A unanimous ruling came today in State v. Cheryl Oddi-Smith, 49S00-0710-CR-396, which stems from Marion Superior Judge Rueben Hill's decision involving a three-car accident and subsequent drunk driving arrest a year ago. He ruled that Oddi-Smith's arrest was illegal because the arresting officer was not sworn in after the Jan. 1 merger between the Marion County Sheriff's Department and the Indianapolis Police Department. Only top officials and a few officers took the oath following the merger.

Judge Hill of Criminal Court 18 - himself a former Indiana State Police trooper - noted the main legal issue is whether this merger created an entirely new police agency, and if so then all officers would need to be sworn in again.

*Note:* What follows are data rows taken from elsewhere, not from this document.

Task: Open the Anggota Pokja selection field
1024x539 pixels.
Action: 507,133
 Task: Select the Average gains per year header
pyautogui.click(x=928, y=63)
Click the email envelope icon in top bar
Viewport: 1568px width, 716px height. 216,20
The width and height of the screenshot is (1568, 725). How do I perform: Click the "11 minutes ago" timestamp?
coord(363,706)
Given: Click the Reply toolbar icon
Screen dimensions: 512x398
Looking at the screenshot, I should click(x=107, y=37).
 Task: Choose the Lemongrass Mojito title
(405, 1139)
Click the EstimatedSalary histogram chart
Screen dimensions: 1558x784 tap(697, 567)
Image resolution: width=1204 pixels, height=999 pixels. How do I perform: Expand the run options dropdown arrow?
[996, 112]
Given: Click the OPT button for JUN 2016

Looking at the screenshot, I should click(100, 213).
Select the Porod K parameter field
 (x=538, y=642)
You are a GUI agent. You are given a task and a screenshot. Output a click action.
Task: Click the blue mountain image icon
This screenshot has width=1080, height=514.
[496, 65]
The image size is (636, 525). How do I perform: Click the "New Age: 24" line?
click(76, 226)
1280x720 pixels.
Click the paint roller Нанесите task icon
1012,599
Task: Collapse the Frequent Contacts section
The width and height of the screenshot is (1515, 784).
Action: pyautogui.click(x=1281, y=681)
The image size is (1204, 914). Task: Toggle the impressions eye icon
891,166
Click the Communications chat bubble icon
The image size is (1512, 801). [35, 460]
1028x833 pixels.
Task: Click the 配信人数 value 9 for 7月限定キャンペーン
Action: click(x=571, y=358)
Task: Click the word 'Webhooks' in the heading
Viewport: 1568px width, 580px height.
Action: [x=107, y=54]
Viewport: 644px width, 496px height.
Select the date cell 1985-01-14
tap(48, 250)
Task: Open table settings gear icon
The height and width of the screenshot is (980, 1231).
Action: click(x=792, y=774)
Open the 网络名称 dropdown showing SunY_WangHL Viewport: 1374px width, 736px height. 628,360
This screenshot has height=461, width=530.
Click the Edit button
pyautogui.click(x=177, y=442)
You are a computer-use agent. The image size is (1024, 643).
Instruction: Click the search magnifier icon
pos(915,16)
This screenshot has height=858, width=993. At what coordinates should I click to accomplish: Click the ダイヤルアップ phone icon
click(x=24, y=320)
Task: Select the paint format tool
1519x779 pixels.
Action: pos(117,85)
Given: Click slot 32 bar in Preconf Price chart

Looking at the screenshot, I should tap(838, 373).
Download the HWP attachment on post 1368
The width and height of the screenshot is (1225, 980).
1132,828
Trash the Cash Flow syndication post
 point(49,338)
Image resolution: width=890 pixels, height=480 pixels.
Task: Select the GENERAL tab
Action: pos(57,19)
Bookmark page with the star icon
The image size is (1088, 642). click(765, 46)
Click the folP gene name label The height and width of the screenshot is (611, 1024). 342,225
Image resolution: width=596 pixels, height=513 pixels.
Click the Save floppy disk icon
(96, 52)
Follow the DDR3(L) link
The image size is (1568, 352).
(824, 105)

The state's high court granted an emergency transfer to bypass the Indiana Court of Appeals because of the public importance of the case, and heard arguments in November.

In its ruling today, Chief Justice Randall T. Shepard wrote that all sworn officers of the IPD or MCSD at the time of consolidation satisfied the oath requirement.

"We think it sufficient grounds to say that the arresting officer was recruited, trained, and sworn as an IPD officer and that he took all that with him to the IMPD," the chief justice wrote in the six page ruling.

Chief Justice Shepard also noted that other grounds could exist for which Oddi-Smith's arrest was valid, such as the "de facto officer" doctrine. Rationale was that the internal order relied on by the defense applied to personnel new to law enforcement, and did not require a second oath for those already sworn in before consolidation.

This decision reverses the trial court's suppression and dismissal, and remands it for further proceedings on the merits of the charges against Oddi-Smith.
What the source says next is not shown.